PubMan Func Spec Search Engine Optimization

From MPDLMediaWiki
Revision as of 11:29, 26 February 2010 by Martin (talk | contribs)
Jump to navigation Jump to search

This Page provides information about the possible improvement of the appearance of PubMan content in search engines, especially in Google.

---- Work in progress ----


Current Situation with Google[edit]

PubMan[edit]

Example: Search for “Experimental demonstration of a suspended diffractively coupled optical cavity”.


  • The headline is taken from the actual 'title' tag used in pubman:

Publication Manager :: Experimental demonstration of a suspended ...

  • The snipped contains a confusing mixture of irrelevant information:

Item StatisticsRevisionsRelease HistoryView item. Experimental demonstration of a suspended diffractively coupled optical cavity. Item is Released ...

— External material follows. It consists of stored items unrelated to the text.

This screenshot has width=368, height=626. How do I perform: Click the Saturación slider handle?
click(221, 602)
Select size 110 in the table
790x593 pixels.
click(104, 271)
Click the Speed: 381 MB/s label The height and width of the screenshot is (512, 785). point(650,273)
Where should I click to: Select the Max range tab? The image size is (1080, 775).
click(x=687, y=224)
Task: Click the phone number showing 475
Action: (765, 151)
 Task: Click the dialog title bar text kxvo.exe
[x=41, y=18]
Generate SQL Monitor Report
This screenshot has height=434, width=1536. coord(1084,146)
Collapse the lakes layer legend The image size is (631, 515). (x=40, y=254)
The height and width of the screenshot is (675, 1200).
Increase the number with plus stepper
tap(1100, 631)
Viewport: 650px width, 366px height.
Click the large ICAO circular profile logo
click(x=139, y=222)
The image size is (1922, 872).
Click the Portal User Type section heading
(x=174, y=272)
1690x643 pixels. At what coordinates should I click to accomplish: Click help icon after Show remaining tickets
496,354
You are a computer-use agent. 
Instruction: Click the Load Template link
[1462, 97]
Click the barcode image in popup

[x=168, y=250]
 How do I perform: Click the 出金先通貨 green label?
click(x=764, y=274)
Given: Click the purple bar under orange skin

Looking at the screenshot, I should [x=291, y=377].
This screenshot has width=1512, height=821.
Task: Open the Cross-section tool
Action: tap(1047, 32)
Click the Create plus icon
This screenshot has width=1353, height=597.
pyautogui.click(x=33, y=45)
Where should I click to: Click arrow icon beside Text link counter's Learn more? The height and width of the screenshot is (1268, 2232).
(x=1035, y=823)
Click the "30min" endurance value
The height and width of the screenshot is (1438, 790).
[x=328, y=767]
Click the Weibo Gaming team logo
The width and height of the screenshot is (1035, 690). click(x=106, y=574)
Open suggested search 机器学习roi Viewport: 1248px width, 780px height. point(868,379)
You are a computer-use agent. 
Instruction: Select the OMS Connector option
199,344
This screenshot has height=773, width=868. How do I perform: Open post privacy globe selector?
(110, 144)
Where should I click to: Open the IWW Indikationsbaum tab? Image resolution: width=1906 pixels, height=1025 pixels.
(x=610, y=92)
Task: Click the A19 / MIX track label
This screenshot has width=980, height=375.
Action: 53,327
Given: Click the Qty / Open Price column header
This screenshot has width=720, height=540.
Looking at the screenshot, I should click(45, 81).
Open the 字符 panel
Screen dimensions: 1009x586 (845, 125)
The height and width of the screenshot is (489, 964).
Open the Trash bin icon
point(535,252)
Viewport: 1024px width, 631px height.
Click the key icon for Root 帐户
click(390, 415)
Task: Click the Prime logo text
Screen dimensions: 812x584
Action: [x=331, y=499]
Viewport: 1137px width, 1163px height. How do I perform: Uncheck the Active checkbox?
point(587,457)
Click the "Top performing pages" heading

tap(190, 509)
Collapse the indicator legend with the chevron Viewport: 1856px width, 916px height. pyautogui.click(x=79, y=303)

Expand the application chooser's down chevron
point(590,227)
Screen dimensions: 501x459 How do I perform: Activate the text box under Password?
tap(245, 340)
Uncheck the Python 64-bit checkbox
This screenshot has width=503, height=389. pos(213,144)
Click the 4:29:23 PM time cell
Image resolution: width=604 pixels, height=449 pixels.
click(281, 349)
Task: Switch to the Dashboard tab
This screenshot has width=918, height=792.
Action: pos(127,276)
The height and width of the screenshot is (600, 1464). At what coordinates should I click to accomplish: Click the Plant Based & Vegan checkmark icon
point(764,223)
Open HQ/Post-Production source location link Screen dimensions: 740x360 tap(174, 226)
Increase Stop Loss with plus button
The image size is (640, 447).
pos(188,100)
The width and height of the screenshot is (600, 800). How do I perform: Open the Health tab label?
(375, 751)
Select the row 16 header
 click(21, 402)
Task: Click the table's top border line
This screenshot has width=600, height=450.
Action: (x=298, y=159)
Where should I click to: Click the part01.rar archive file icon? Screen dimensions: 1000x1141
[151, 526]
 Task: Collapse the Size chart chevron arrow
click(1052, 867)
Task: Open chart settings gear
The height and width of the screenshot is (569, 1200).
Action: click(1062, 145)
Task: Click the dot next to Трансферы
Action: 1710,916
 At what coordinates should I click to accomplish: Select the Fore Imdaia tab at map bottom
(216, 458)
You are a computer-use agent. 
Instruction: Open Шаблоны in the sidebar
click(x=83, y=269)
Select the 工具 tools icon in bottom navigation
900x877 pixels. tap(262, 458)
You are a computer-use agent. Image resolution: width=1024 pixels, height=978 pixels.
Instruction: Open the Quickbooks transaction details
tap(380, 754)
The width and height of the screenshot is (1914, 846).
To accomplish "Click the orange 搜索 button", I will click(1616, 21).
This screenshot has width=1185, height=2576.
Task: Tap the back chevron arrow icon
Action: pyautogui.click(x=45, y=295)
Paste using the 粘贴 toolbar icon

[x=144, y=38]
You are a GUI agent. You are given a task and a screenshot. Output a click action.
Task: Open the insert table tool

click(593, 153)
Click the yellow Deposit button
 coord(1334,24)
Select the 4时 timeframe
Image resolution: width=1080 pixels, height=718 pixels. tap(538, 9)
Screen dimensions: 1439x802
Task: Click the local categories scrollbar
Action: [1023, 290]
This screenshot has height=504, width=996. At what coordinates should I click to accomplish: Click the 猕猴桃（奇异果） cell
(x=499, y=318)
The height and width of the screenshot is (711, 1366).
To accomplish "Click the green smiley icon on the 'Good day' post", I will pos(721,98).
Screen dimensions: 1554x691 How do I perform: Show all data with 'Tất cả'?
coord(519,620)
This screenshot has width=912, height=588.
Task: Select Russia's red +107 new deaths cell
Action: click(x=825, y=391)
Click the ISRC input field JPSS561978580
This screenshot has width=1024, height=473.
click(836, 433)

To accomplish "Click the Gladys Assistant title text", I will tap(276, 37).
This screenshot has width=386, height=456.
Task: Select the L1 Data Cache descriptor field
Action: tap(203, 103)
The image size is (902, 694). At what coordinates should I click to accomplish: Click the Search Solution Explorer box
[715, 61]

Google preferably takes the snippet information from the 'description' tag (up to 150 characters). PubMan currently does not use the 'description' tag.

Alternatively Google uses information from Open Directory Project (which can be prohibited through the 'robots' tag).

Articles indexed by Google Scholar have structured snippets with information about author(s), publication year and full length title. Additionaly features like “cited by”, “related articles” or “all xy versions” become available for those articles.

eDoc[edit]

eDoc content appears with structured information in the snipped, though the information provided here is not always the same:

Sometimes Google takes the beginning of an abstract, while in other cases e.g. the full length title and authors are displayed.

Future State[edit]

eDoc Solution[edit]

Robots trying to access PubMan are redirected to an index of PubMan content, which offers a previously defined set of metadata as plain text to be indexed by the search engine. The search engine takes the information provided in the tags of the index to fill the snippet of its search result page. This means that robots will not access the live system.

This solution is supposed to work not only for Google but for most search engines.


Metadata provided in the Index could be:

  • Autor(s): taken from PubMan creator - For items with more than three authors, the listing should be cut after the third author and end with ",...".
  • Full length title: taken from PubMan title.
  • Abstract: taken from PubMan: Abstract.
  • Genre: taken from PubMan Genre.
  • Number of pages: taken from PubMan Pages.
  • Keywords: taken from PubMan Free keywords.
  • OA status: The note "Open Access" could be provided if there is at least one file in visibility status "public".



Links[edit]

  • CoLab page about SEO [1]